Abstract
Fusarium
infections in humans (fusariosis) and in economically important plants involve species of several
Fusarium
species complexes. Species of the
Fusarium solani
species complex (FSSC) are the most frequent cause of human fusariosis. The FSSC comprises more than 60 closely related species that can be separated into three major clades by multi-locus sequence typing (MLST) using translation elongation factor 1-alpha (
TEF1-α
) and RNA polymerase II (
RPB2
) DNA sequences. The MLST nomenclature for clade 3 of the FSSC assigns numbers to species types (e.g., FSSC 2) and lowercase letters to identify unique haplotypes. The aim of this study was to analyse the genotypic and phenotypic characteristics of 15 environmental and 15 clinical FSSC isolates from Malaysia. MLST was used for the genotypic characterisation of FSSC isolates from various locations within Malaysia, which was complemented by their morphological characterisation on potato dextrose and carnation leaf agar. MLST identified eight different FSSC species: thirteen
Fusarium keratoplasticum
(i.e., FSSC 2), six
Fusarium suttonianum
(FSSC 20), five
Fusarium falciforme
(FSSC 3+4), two
Fusarium cyanescens
(FSSC 27)
,
and one each of
Fusarium petroliphilum
(FSSC 1),
Fusarium waltergamsii
(FSSC 7),
Fusarium
sp. (FSSC 12), and
Fusarium striatum
(FSSC 21).
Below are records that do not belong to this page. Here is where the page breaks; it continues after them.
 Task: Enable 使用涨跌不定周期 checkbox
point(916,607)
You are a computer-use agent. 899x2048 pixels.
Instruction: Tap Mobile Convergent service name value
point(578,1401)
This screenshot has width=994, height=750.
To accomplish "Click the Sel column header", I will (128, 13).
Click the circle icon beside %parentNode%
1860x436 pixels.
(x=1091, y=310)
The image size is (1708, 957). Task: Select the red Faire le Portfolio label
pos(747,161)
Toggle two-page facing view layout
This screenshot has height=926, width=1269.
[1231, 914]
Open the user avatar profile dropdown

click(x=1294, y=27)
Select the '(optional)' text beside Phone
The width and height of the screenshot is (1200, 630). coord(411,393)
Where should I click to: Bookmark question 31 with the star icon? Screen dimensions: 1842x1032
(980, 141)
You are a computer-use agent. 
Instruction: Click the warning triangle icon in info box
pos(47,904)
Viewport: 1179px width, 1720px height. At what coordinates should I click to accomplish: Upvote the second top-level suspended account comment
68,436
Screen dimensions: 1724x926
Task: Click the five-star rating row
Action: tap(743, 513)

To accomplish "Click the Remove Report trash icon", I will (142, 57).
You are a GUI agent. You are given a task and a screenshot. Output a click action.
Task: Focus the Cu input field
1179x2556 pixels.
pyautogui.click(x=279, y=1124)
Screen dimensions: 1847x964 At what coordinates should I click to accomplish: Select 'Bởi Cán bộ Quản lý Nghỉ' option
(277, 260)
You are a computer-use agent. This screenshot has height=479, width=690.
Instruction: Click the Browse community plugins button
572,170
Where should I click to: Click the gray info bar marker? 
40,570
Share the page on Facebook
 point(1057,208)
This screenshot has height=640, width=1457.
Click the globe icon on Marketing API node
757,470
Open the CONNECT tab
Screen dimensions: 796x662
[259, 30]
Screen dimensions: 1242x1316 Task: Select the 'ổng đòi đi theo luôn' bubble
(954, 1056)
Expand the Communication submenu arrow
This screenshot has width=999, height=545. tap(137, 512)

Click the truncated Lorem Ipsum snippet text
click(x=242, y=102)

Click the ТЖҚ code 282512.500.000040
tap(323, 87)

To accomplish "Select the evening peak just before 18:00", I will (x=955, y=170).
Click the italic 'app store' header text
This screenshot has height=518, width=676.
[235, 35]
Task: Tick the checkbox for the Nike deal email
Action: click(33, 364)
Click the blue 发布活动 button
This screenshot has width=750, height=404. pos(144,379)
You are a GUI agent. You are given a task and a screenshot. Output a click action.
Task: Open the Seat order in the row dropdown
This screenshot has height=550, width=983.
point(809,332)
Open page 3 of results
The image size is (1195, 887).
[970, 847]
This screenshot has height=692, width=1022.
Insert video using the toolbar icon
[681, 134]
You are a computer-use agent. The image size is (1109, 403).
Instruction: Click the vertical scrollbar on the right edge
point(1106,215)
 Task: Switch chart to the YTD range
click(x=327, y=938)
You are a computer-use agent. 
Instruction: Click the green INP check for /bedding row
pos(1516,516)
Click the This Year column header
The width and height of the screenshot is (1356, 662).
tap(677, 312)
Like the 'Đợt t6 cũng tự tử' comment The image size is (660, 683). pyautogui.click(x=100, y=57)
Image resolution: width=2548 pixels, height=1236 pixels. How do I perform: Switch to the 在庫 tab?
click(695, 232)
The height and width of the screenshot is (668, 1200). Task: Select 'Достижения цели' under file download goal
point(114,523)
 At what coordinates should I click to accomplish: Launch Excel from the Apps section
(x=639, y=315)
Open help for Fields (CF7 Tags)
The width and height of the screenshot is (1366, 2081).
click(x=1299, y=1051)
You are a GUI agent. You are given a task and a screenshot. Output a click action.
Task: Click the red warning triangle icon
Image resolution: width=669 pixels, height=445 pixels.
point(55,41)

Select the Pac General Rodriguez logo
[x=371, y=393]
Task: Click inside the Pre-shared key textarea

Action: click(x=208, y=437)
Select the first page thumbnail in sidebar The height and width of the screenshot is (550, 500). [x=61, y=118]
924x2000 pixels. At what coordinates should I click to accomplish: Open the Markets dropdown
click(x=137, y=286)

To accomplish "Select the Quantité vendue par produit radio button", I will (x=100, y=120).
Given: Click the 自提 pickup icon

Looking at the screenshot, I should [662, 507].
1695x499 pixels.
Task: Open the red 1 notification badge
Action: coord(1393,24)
Consistent with previous reports from Malaysia, most (11 of 15) clinical FSSC isolates were
F. keratoplasticum
and the majority (9 of 15) of environmental isolates were
F. suttonianum
(5) or
F. falciforme
(4) strains. The taxonomic relationships of the isolates were resolved phylogenetically. The eight
Fusarium
species also showed distinct morphological characteristics, but these were less clearly defined and reached across species boundaries. Although
TEF1-α
and
RPB2
sequences were sufficient for the species identification of most FSSC isolates, a more precise MLST scheme needs to be established to reliably assign individual isolates of the species-rich FSSC to their geographically-, epidemiologically-, and host-associated sub-lineages.